Y ahora me sentía igual. Evitando disfrutar de la Navidad ante su tristeza, con ganas de acercarme y abrazarle.
Salí de mi casa y con paso vacilante me acerqué. Vamos, Jenna. Aún estás a tiempo de dar media vuelta. He visto tortugas más rápidas. Y sin darme cuenta, llegué a su lado, lo que provocó que alzara la vista y posara sus grises ojos en los míos. Viéndolo allí sentado, delante de la vieja y deshabitada casa, sólo podía querer preguntarle si le gustaría vivir en mi casa. Pero fue algo distinto lo que escapó de mis labios:
-Hola- valiente idiota estoy hecha.
-Hola- respondió él en un susurro, como si le doliera hablar. Sus labios eran carnosos y estaban amoratados.
-¿Cómo te llamas?-acerté a preguntar al fin.
-No lo sé- contestó encogiéndose de hombros- No me acuerdo. Nunca me ha hecho falta.
-Yo soy Jenna.
Para mi sorpresa, él sonrió un poco. Apenas un resquicio de felicidad, una grieta en su armadura de sufrimiento.
-Lo sé- dijo. Luego volvió a su seriedad y se levantó, dejándome demasiado bajita a su lado. Pasó por mi lado- Feliz Navidad- susurró antes de marcharse hacia las sombras de los edificios.

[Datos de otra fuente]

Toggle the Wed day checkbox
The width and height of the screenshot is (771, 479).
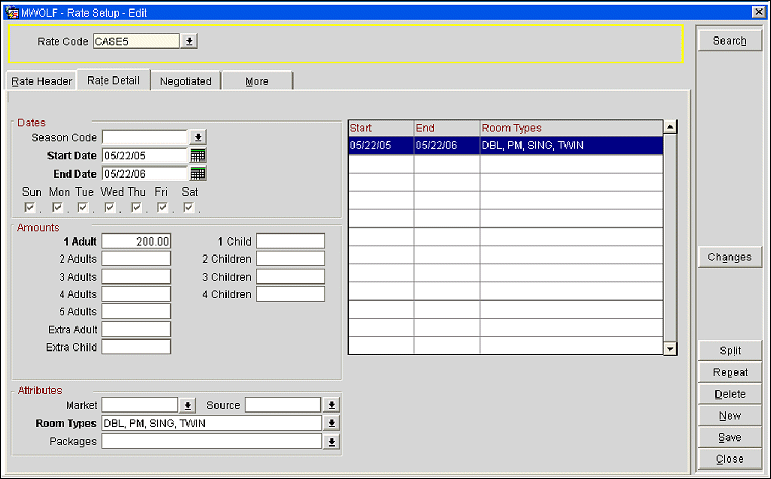110,208
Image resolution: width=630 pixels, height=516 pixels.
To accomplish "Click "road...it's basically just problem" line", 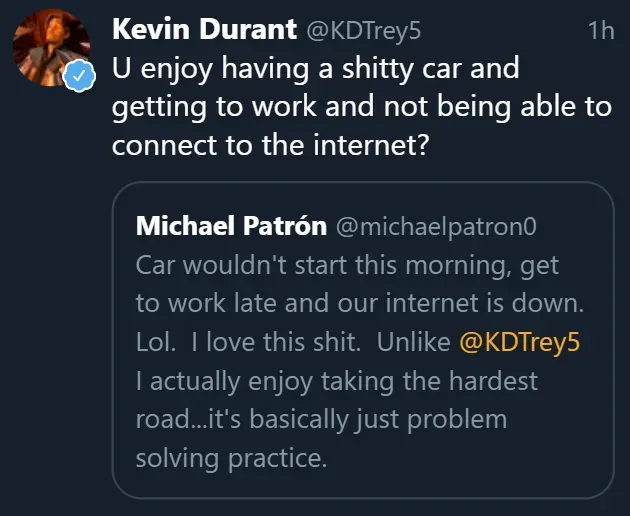I will 321,418.
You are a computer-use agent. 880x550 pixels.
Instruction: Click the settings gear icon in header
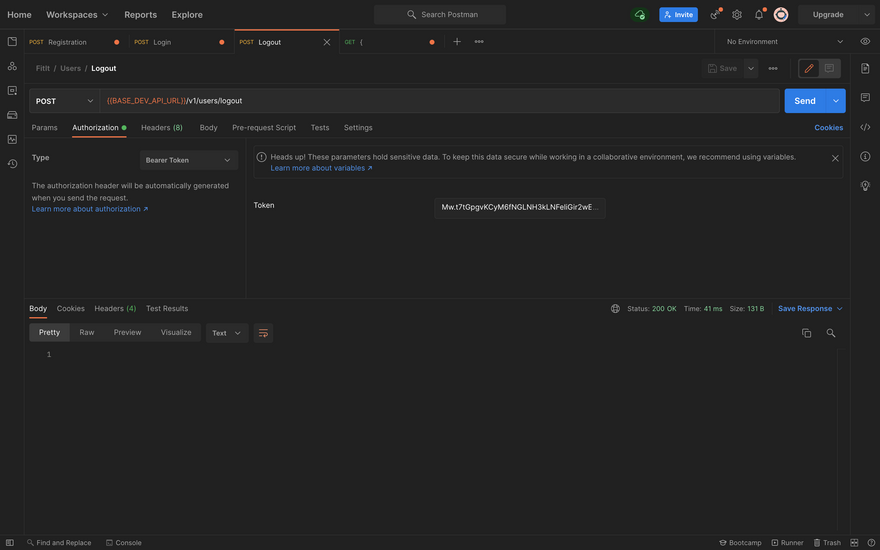tap(737, 15)
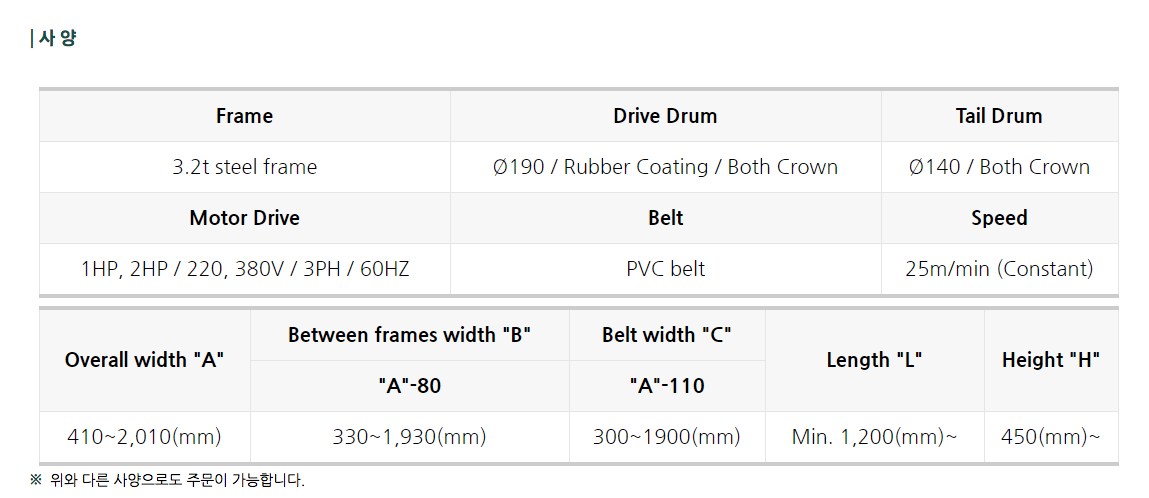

Ése es el misterioso chico de la calle Felt. Mi calle. Y su calle. Me pregunté dónde iría. Yo tenía una casa a la que volver. Pero él no. Tal vez ésta calle fuera nuestra vivienda, y nos deparase más de un encuentro. Pero ahora sólo podía desearle una Feliz Navidad, y espero que la tenga.
Otra fría Navidad.
Desde mi refugio veo la nieve caer. Incensante y serena, fría y a la vez arde al tacto. Es Navidad. Tengo entendido que se celebra el nacimiento de alguien, del que no recuerdo su nombre y creo que aparecía en la Biblia, pero aún así, yo sólo veo consumismo. Gente de un lado a otro, empujándose y abriéndose paso a empujones. Acelerados, sudorosas y sonrojadas personas bajo su abrigo. Compras de última hora. Un hombre con traje rojo y barba blanca agita feliz una campanilla, deseando feliz Navidad a los transeúntes. Un niño de unos seis años, colgando de la mano de su madre grita entusiasmado y exclama con voz chillona: "Papá Noel, mira mami, es él" y se acerca agitando un sobre. Así que Papá Noel. Me conformo con saber su nombre, aunque no sé quién es. A lo mejor es el que cumple años hoy. Es tiempo de estar con la familia y ojalá yo pudiera. Pero, para mí, no hay familia. No hay regalos, ni comida, ni cama. Sólo un trozo de cartón y una fría acera. Además de las vistas y mi propia presencia. En fin, tendré que buscar algo de comer. Aprovecharé que hay mucha gente. A lo mejor el espíritu navideño reblandece esos corazones tan contaminados de odio. Otra fría Navidad solo. Aunque ya no me molesta estarlo. He aprendido a convivir conmigo, pues antes me odiaba, pero tenía que sobrevivir, pero no podía si no me soportaba. Mientras camino, observo el paisaje. Ya es de noche, apenas queda gente e imagino a personas alrededor de la mesa, con abundante comida y una sonrisa de complicidad en todos y cada uno de sus rostros. Así debe estar mi familia. Mi madre estará preparando comida a raudales. Mi padre y mi tío, discutiendo sobre fútbol. Mi tía, mi hermana y mi prima estarían comentando el último grito en moda, mientras vigilan que mis primos más pequeños no se hagan daño al jugar. Y por supuesto, mis abuelos, que siempre me habían acogido entre sus brazos. Pero supongo que ésto me lo busqué yo. Elegí marcharme y nunca encontré mi hogar deseado. Aposté todo y me quedé sin nada. Perdí el juego y me retiré de la partida. Una vez más no puedo evitar volver a esa casa y mirar de puntillas por la ventana, para ver la misma escena, pero sin mí.
Y todo lo que puedo desear no es comida, ni cama, ni un techo, sino la felicidad de todos ellos. Y también, algo para mí mismo, aunque sólo sea para fingir que soy bienvenido. Feliz Navidad. Aunque ni siquiera sepa su significado.
Y todo lo que puedo desear no es comida, ni cama, ni un techo, sino la felicidad de todos ellos. Y también, algo para mí mismo, aunque sólo sea para fingir que soy bienvenido. Feliz Navidad. Aunque ni siquiera sepa su significado.